Stored entries
-----
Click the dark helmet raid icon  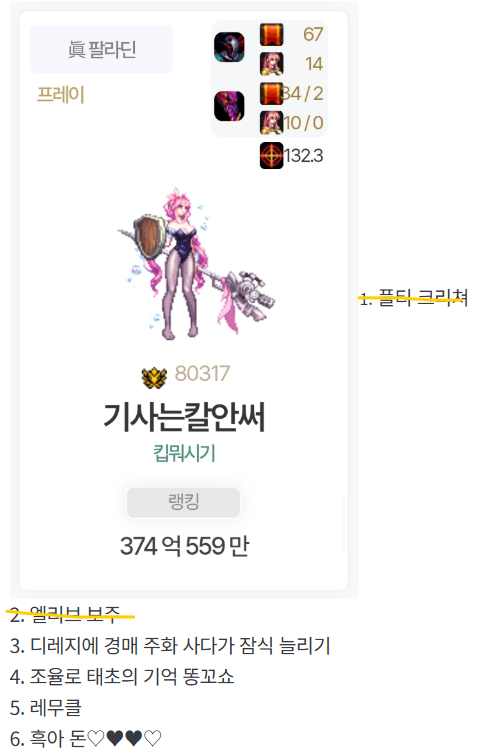(x=229, y=47)
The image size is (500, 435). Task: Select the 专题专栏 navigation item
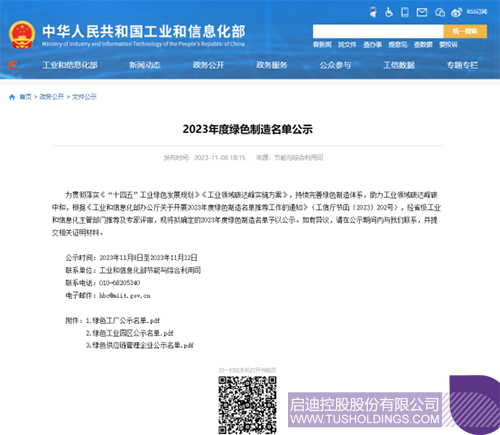[462, 65]
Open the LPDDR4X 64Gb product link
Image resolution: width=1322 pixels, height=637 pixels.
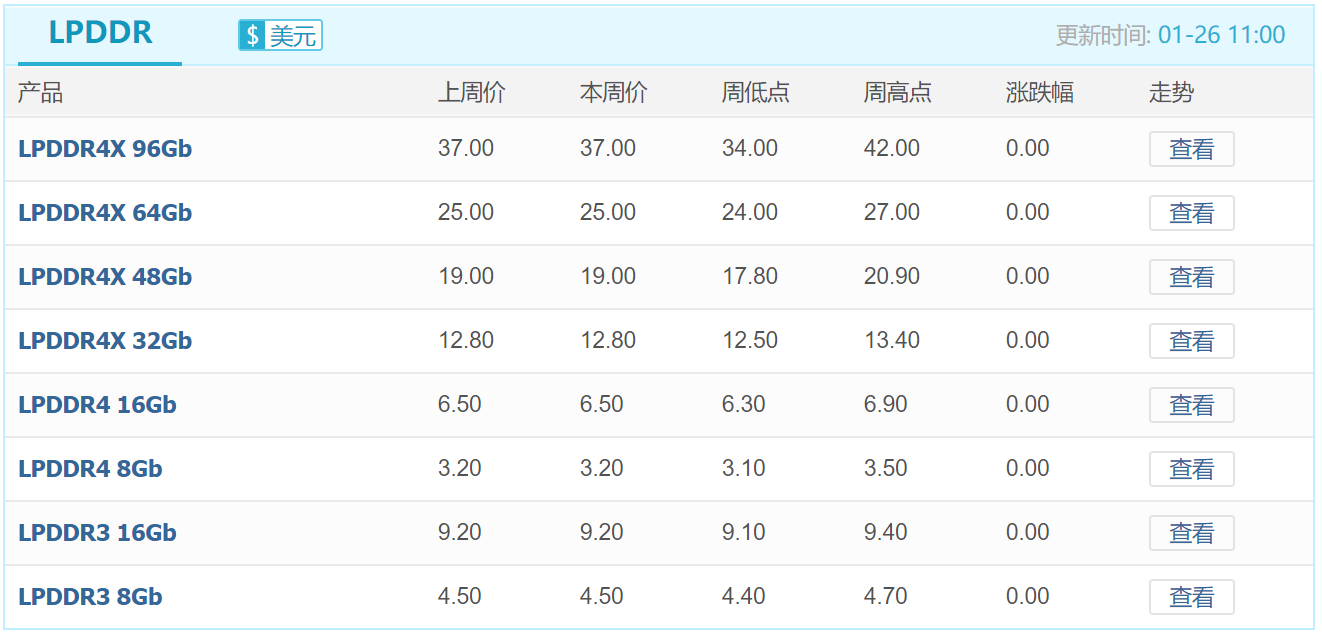pyautogui.click(x=105, y=213)
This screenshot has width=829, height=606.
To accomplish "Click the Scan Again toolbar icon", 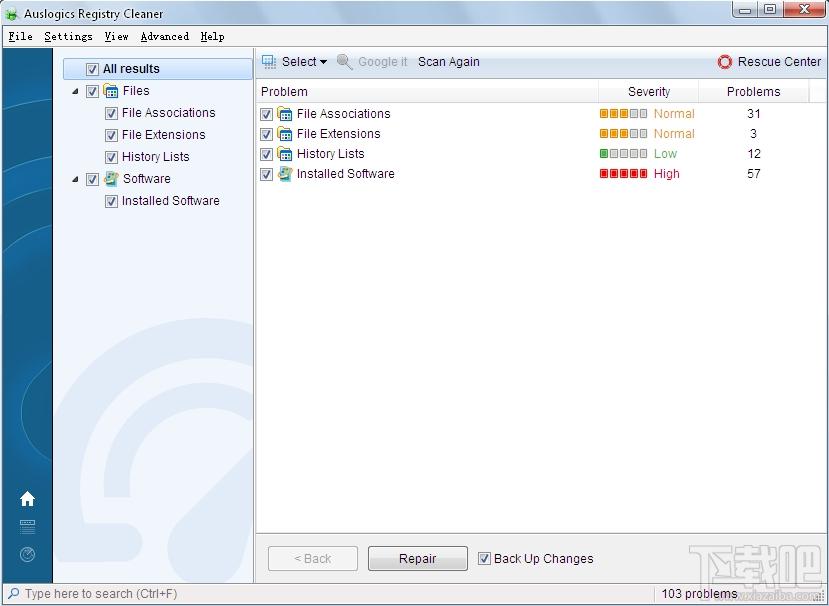I will (x=448, y=61).
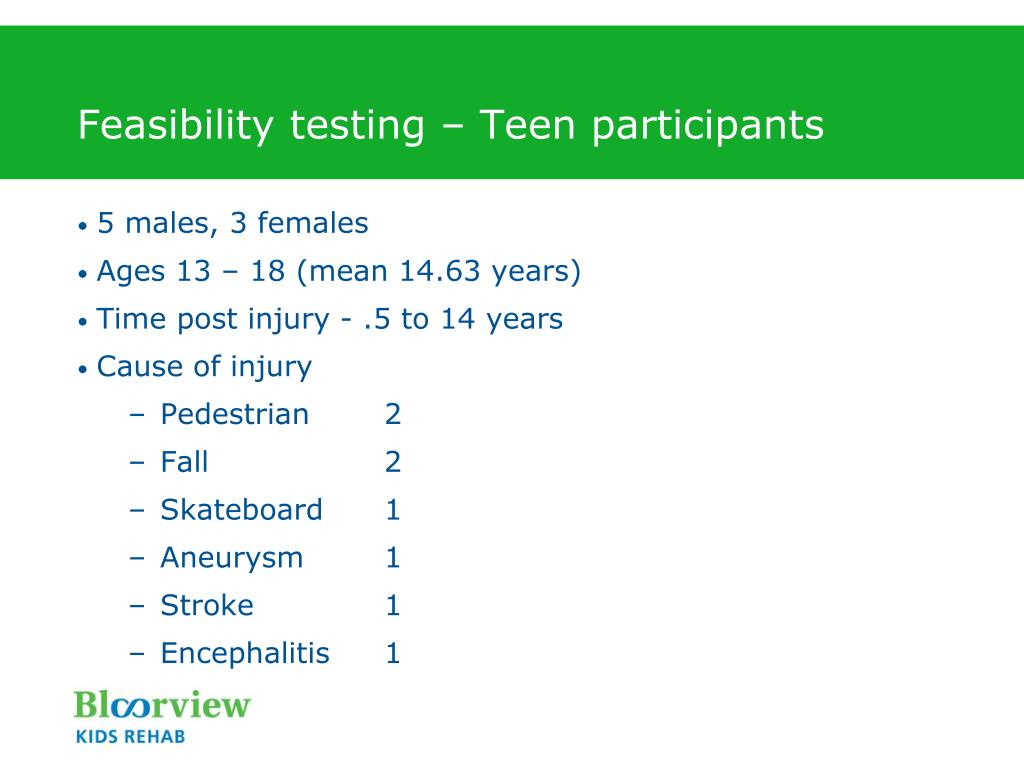Click the Fall list item
Screen dimensions: 1024x768
[184, 462]

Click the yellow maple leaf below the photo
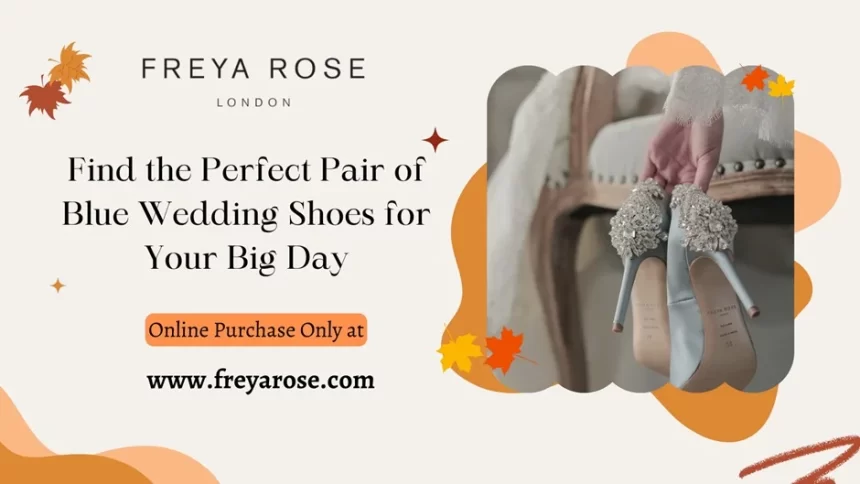460,351
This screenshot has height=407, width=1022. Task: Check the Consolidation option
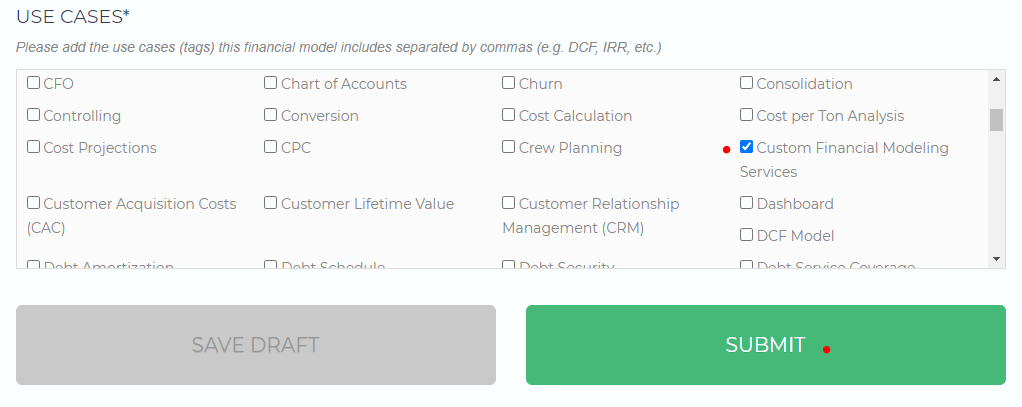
-----
Exercise:
Starting with the line that contains "Click the yellow maple leaf below the photo" and ending with the last line of the data above, transcribe exactly those lines and no others, without pictures.

Reply:
Click the yellow maple leaf below the photo
460,351
This screenshot has height=407, width=1022. Task: Check the Consolidation option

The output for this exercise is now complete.